Source data:
■ ■ ■
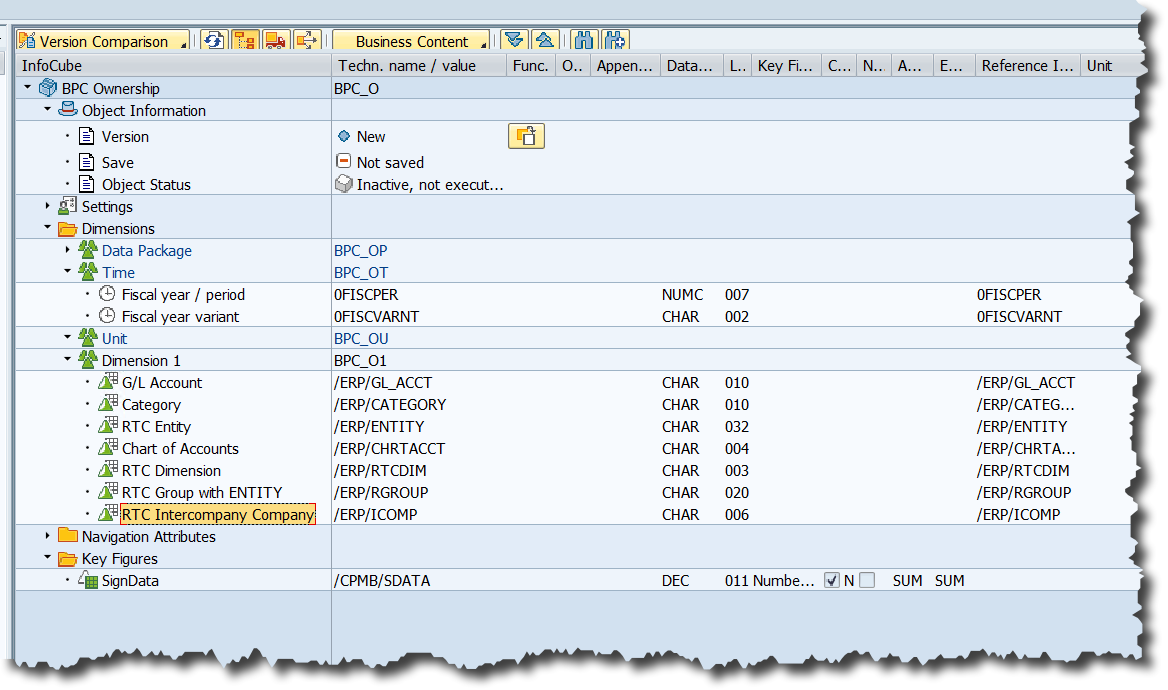The height and width of the screenshot is (690, 1168).
Task: Click the BPC Ownership InfoCube icon
Action: coord(48,89)
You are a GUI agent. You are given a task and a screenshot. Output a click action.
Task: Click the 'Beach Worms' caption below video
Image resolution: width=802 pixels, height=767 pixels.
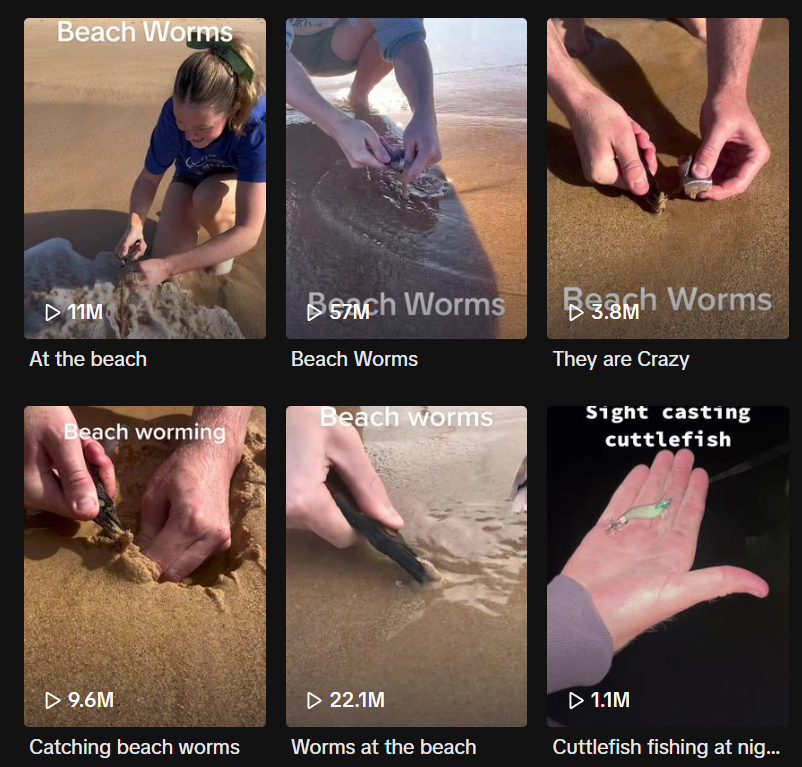pos(354,359)
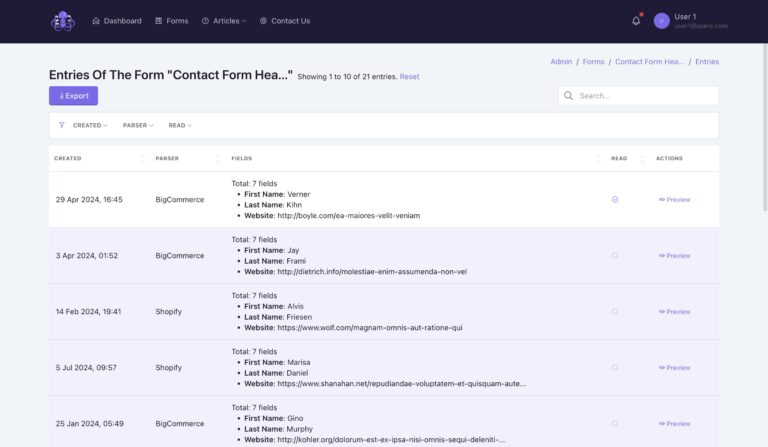
Task: Click the site logo in the navbar
Action: (x=63, y=21)
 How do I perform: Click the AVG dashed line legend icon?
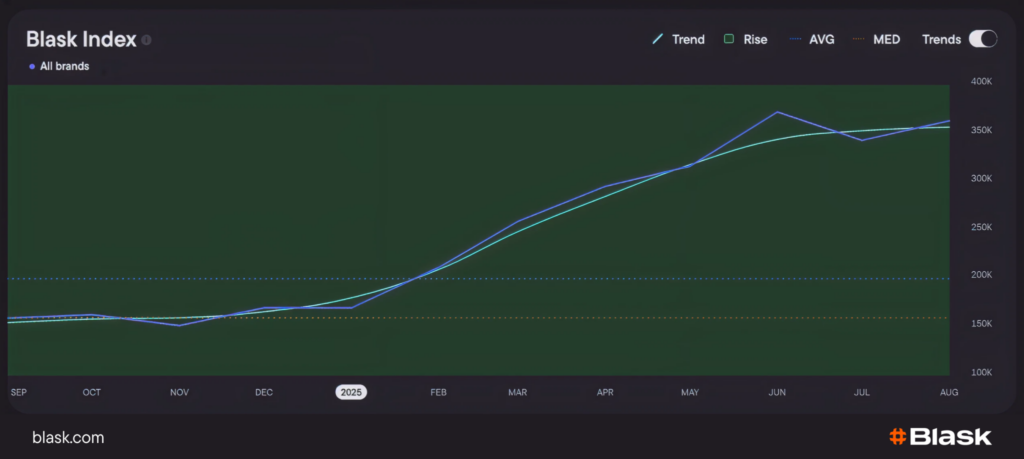click(796, 39)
■ ■ ■
ASSIGNMENT: Please write out the lines above exactly, from the one that contains "You are a GUI" through the final line, and include none of the pictures.

ANSWER:
You are a GUI agent. You are given a task and a screenshot. Output a click action.
Task: Click the 'Beach Worms' caption below video
Image resolution: width=802 pixels, height=767 pixels.
pos(354,359)
Task: Click the site logo in the navbar
Action: (x=63, y=21)
 How do I perform: Click the AVG dashed line legend icon?
click(796, 39)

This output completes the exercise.